The electrode potentials of (E)-3-(4,5-dihydroxy-2-(phenylsulphonyl) phenyl) acrylic acid (DPA), as a new caffeic acid derivative, in aqueous solution have been calculated. DPA has two geometric structures, cis and trans. Since the cis structure of caffeic is unstable, it cannot be found in nature, but in this research, its electrode potential have been calculated theoretically. The calculations have been performed using ab initio molecular orbital calculations (HF), and density functional theory (DFT) with the inclusion of entropic and thermochemical corrections to yield free energies of redox reactions.

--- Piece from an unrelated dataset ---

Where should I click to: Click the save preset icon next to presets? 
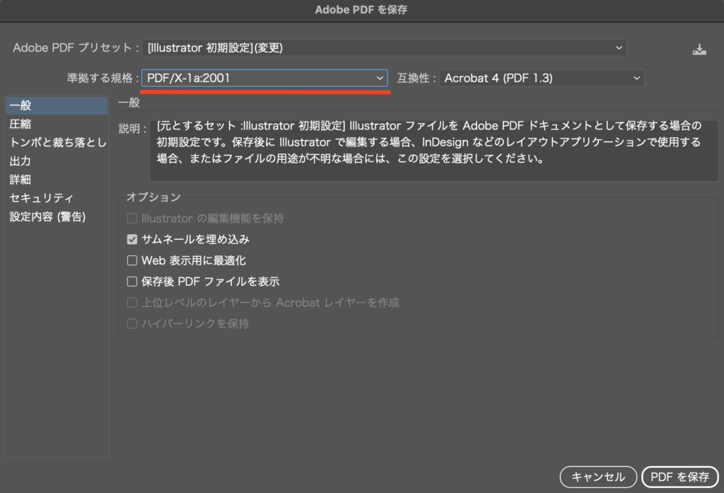pyautogui.click(x=699, y=48)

The electrode potential was also obtained experimentally by means of an electrochemical technique (cyclic voltammetry) and it was 335 mV for trans structure. The theoretical and experimental values for the electrode potential of the studied molecule are in excellent agreement. Geometric parameters and vibrational frequencies values of DPA and (2E)-3-(3,4-dioxo-6-(phenylsulfonyl) cyclohexa-1,5-dienyl)acrylic acid (DPDA is the oxidized form of DPA), were computed using same methods. The calculated IR spectrum of DPA used for the assignment of IR frequencies was observed in the experimental FT-IR spectrum. Correlations between theoretical and experimental vibrational frequencies of DPA molecule were 0.996. The agreement mutually verifies the accuracy of the experimental method and the validity of the applied mathematical model.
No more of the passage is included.